# Can I use iMac with 220V power?



## develove (Apr 12, 2006)

I wonder if I can bring my iMac to countries that supply 220V power instead of 110V. I know that for laptops, the power adapter is universal, but I am not sure about iMac/Mac mini.

Thank you in advance for your input.


----------



## MacDoc (Nov 3, 2001)

They are all universal EXCEPT a few of the white iMac flat screen - G5s perhaps, can't recall.

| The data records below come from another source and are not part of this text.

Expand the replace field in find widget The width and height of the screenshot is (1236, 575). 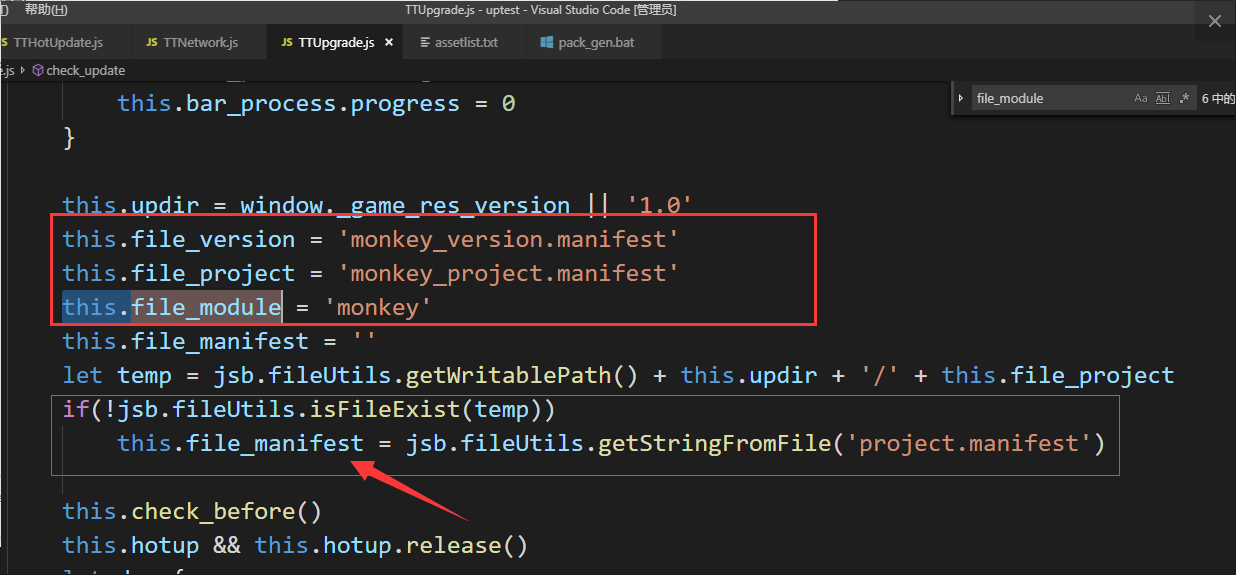click(x=961, y=98)
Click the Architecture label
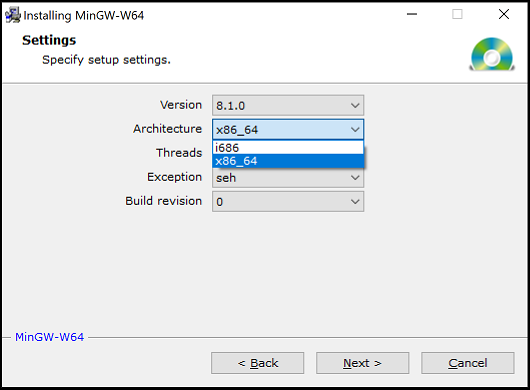This screenshot has height=390, width=530. coord(167,129)
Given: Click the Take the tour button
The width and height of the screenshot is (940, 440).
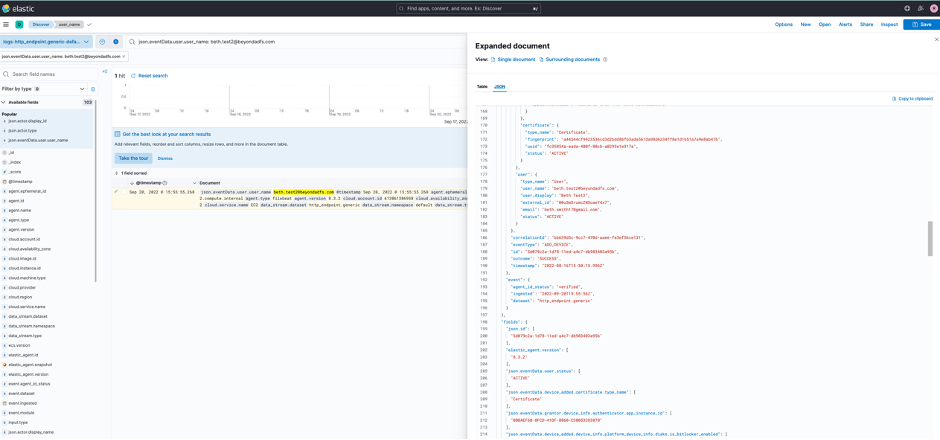Looking at the screenshot, I should pyautogui.click(x=133, y=158).
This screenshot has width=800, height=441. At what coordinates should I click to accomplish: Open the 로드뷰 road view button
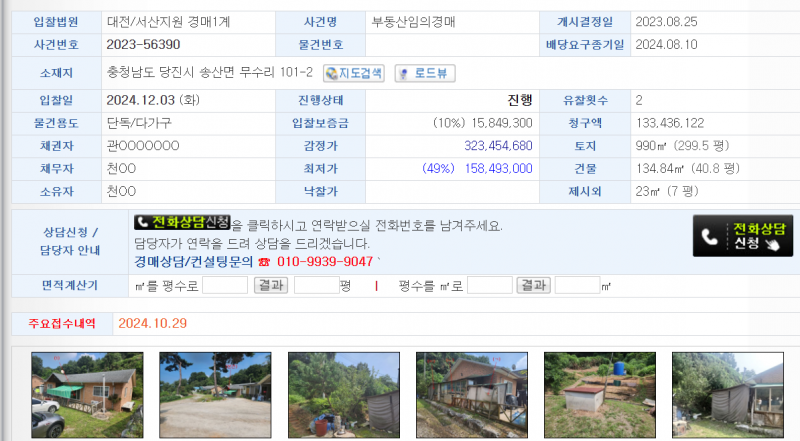coord(425,73)
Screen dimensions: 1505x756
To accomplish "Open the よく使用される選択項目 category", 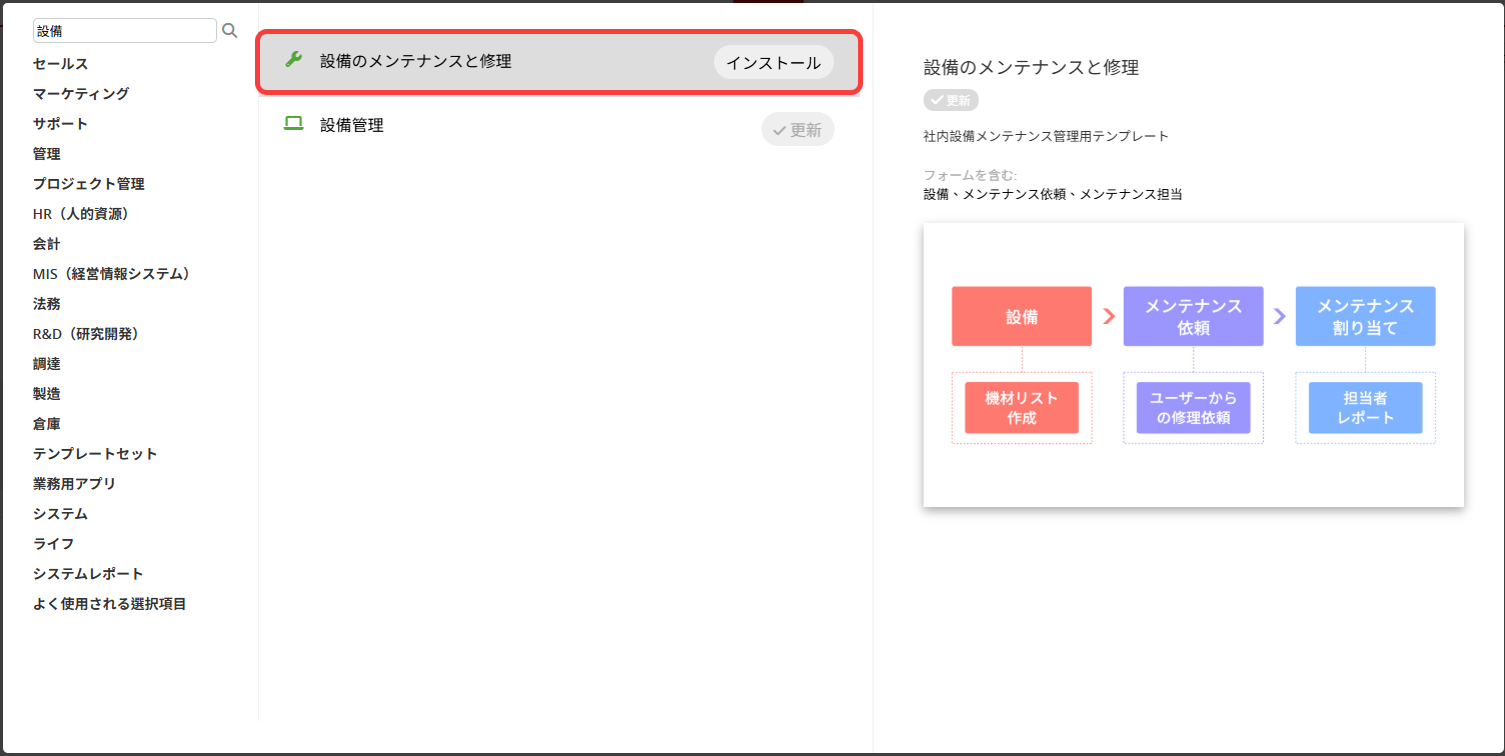I will pyautogui.click(x=109, y=604).
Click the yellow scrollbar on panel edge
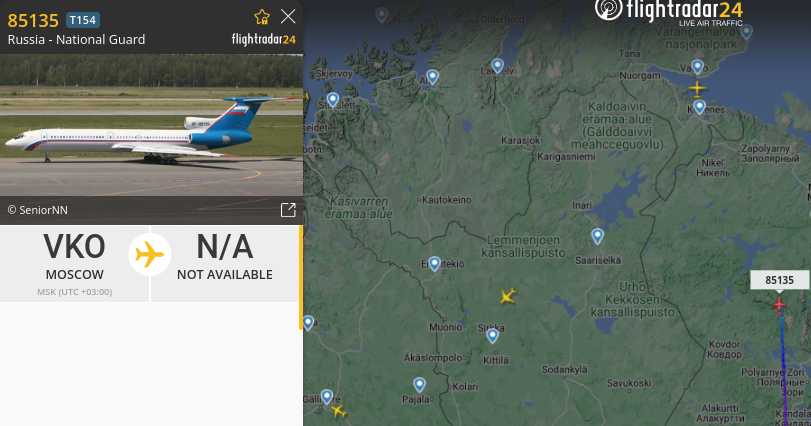The width and height of the screenshot is (811, 426). (x=301, y=278)
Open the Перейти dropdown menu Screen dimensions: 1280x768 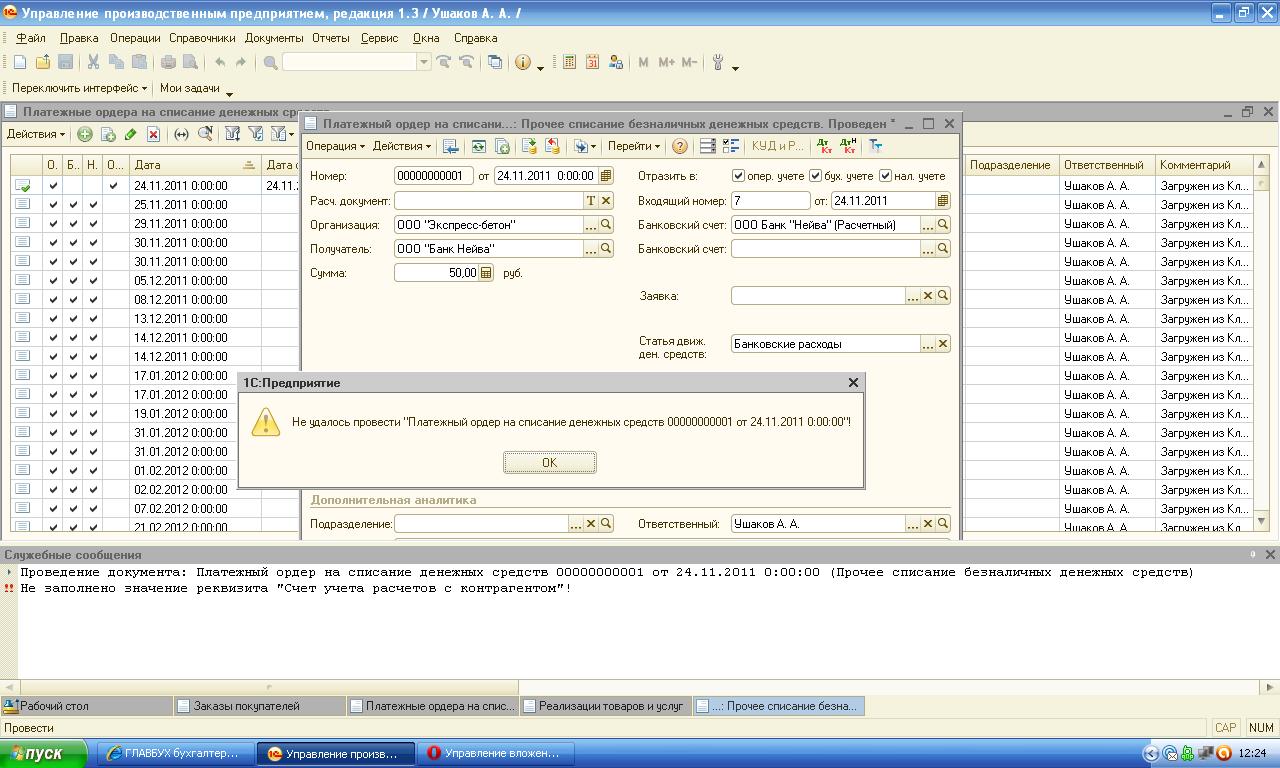point(634,146)
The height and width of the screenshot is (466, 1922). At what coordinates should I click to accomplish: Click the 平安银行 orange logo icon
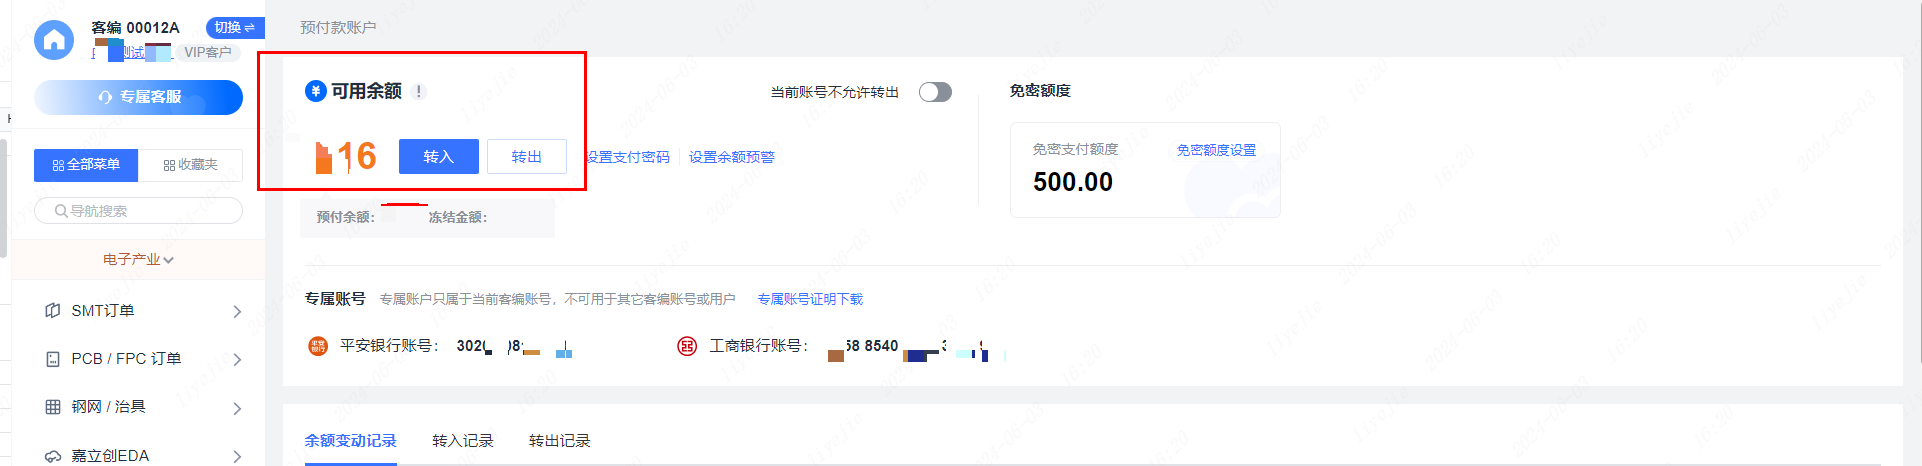click(x=318, y=346)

Just look up your full model spec on line



> Electrical and environmental requirements
> Meets ENERGY STAR requirements
> *Line voltage: 100-240V AC
> Frequency: 50Hz to 60Hz*, single phase


iMac (Late 2006) - Technical Specifications


----------



## Firstuser (Feb 12, 2007)

*Mine works OK*

I just moved to the UK with an Intel iMac that I bought in Vancouver and it works fine. Just remember to get an adapter plug for the country you're headed to as it's cheaper and easier than trying to source a new power lead from Apple.


----------



## Call me 'Sherman' (Nov 21, 2004)

If I'm not mistaken, some of the older towers (Blue & white G3 comes to mind?) had red switches in the back near the power input that switched from 110-120 to 220-240. I think they've made it automatic for today's models however.


----------



## zarquon (May 24, 2005)

Firstuser said:


> I just moved to the UK with an Intel iMac that I bought in Vancouver and it works fine. Just remember to get an adapter plug for the country you're headed to as it's cheaper and easier than trying to source a new power lead from Apple.


The iMacs and PowerMacs/ MacPros use an IEC C13 power cord, available from any electrical shop - no need to go and get one just from Apple, unless you want to have the fancy moulding around the outer part to make it flush with the Mac case.

For he Power bricks for the notebooks you can use a standard IEC C7 cable in place of the snap in plug, or extension cable. Again, a much less expensive solution if you are travelling, or just need a spare or replacement cable.

Z.


----------



## gastonbuffet (Sep 23, 2004)

Imac g5s: YES (except the 1st generation, my mother in law fried that one)


----------